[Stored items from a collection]

+---+

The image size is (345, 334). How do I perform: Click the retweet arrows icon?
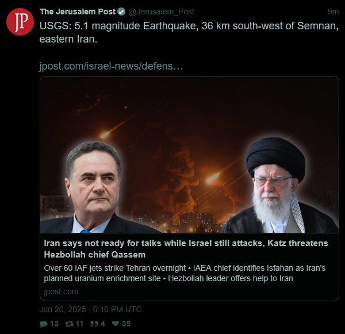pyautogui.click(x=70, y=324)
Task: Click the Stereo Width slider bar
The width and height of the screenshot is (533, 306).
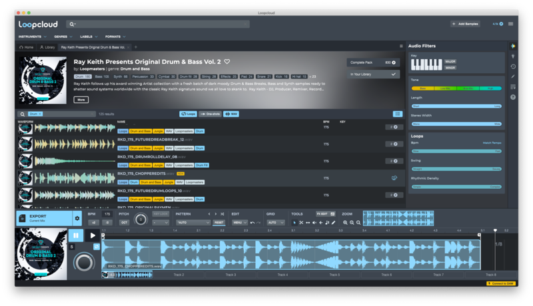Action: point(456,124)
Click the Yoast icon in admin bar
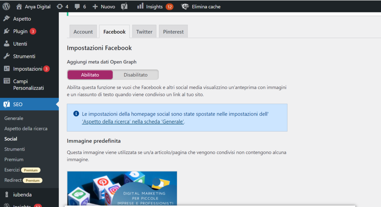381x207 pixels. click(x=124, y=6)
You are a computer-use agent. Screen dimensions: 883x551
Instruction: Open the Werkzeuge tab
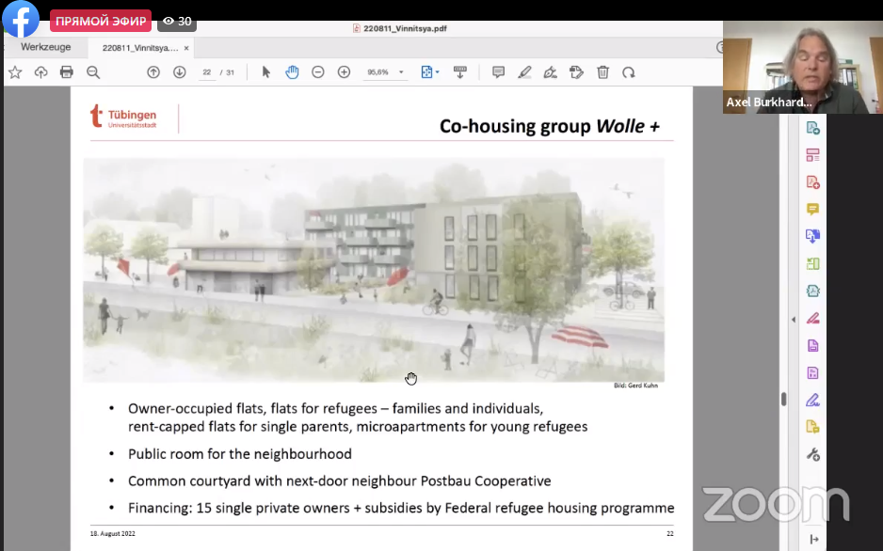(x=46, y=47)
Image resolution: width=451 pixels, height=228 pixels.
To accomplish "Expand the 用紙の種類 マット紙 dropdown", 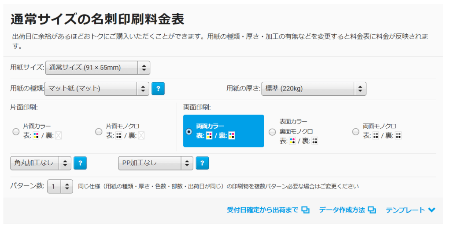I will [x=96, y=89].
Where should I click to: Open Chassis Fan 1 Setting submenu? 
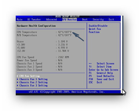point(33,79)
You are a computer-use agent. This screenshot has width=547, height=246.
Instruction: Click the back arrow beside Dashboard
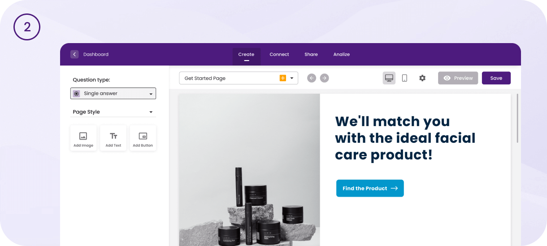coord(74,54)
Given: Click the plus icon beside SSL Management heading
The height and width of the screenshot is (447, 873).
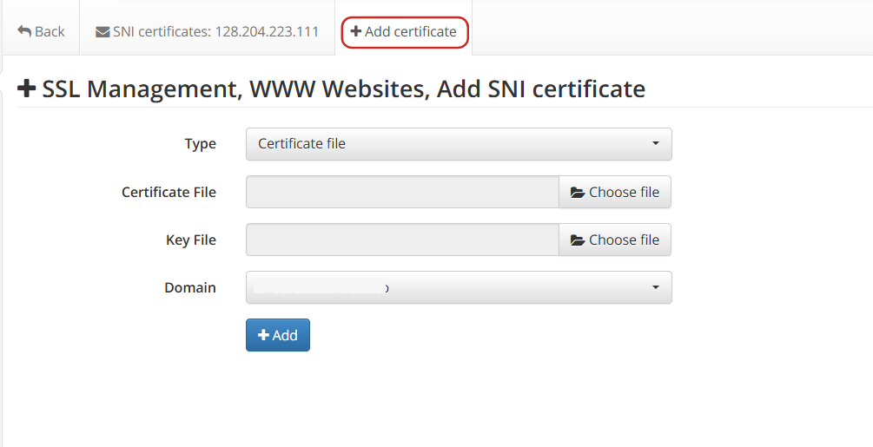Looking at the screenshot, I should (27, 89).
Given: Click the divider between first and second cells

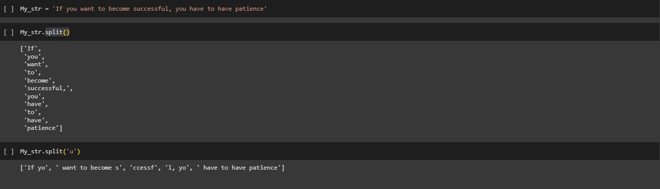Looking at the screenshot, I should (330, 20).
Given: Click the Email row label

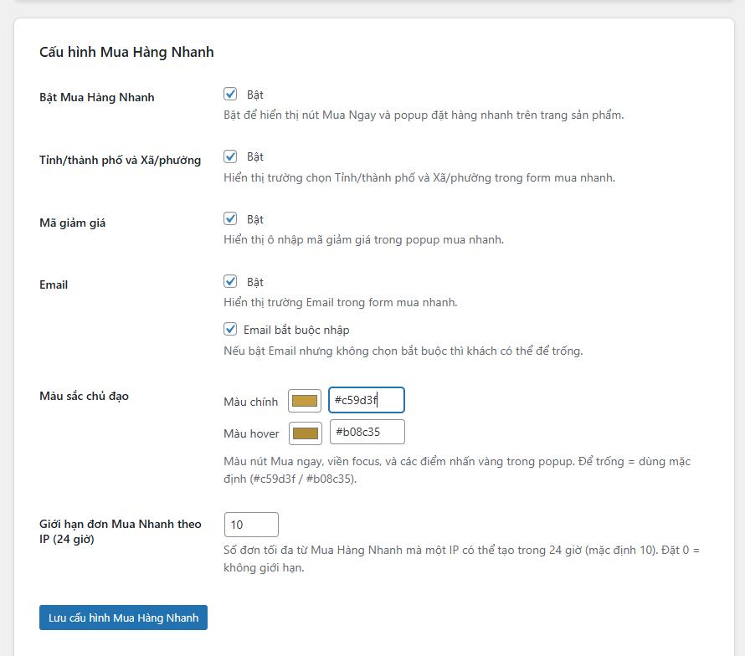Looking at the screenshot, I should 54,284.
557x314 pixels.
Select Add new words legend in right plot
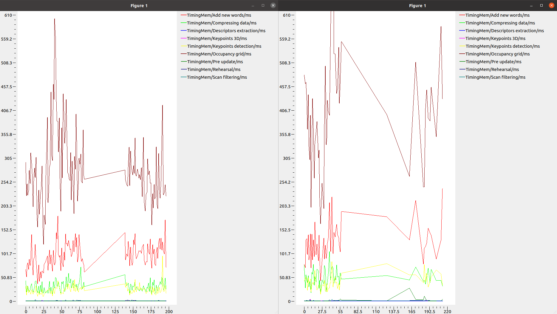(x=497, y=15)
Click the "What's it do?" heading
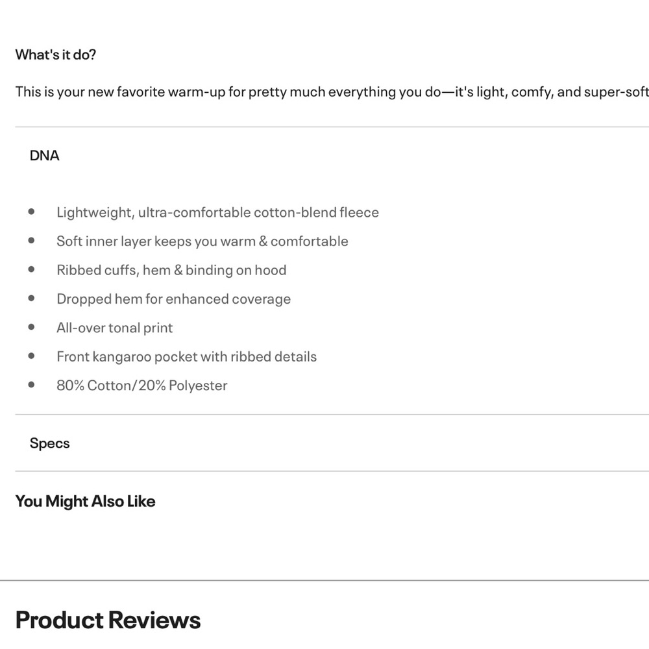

+---+

> [ACTIVITY]: Only the lines from the line with "The height and" through the end of the entries above, copied exactly and with both ends included, belong in the response; the pictures do not.

> [WRITTEN REPLY]:
The height and width of the screenshot is (447, 873).
Looking at the screenshot, I should (27, 89).
Given: Click the divider between first and second cells

Looking at the screenshot, I should (330, 20).
Given: Click the Email row label

Looking at the screenshot, I should 54,284.
557x314 pixels.
Select Add new words legend in right plot
(x=497, y=15)
Click the "What's it do?" heading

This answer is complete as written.